Fig. 4.

iRhom2 is crucial for control of L. monocytogenes. (A) TGEMs (10⁵) isolated from control or iRhom2^−/− mice (n = 5 to 8 per group) were exposed to the indicated titers of L. monocytogenes for 24 hours. TNFα in culture supernatants was determined by ELISA (means ± SEM). (B) Control and iRhom2^−/− mice (n = 6 to 10 per group) were infected with 10⁴ colony-forming units (cfu) L. monocytogenes. Livers were isolated on day 4 after infection, sectioned, and stained with H&E (left) or with antibody against Listeria (right).
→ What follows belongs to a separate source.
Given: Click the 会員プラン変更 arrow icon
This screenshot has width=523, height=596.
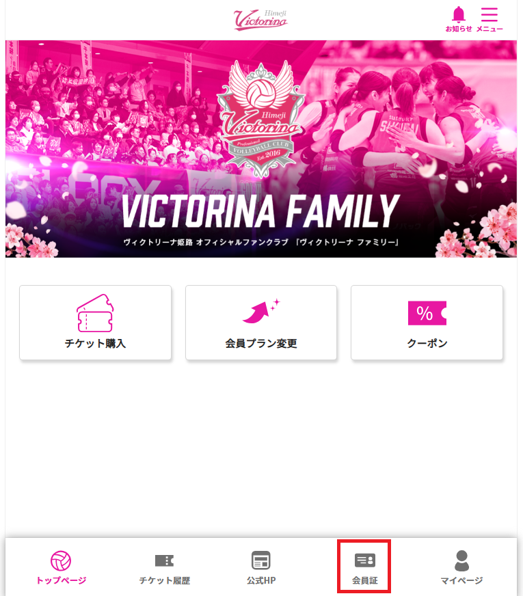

Scale bars: left, 100 μm; right, 20 μm. (C) Granulomas were counted in F4/80-stained liver sections (not shown) from the mice in (B). Data points are granulomas or liver of individual mice. Blue lines, means ± SEM (n = 6 to 10 per group). (D) Control and iRhom2^−/− mice (n = 8 to 9 mice per group) were infected with 10⁵ cfu L. monocytogenes, and bacterial titers were determined in spleen, liver, kidney, and brain on day 4 after infection. Data points are titers of individual mice. Dashed line, limit of detection. Blue lines, means ± SEM. (E and F) Control and iRhom2^−/− mice (n = 7 per group) were infected with 5 × 10⁴ cfu (E) or 5 × 10³ cfu (F) L. monocytogenes, and mouse survival was monitored for 20 days.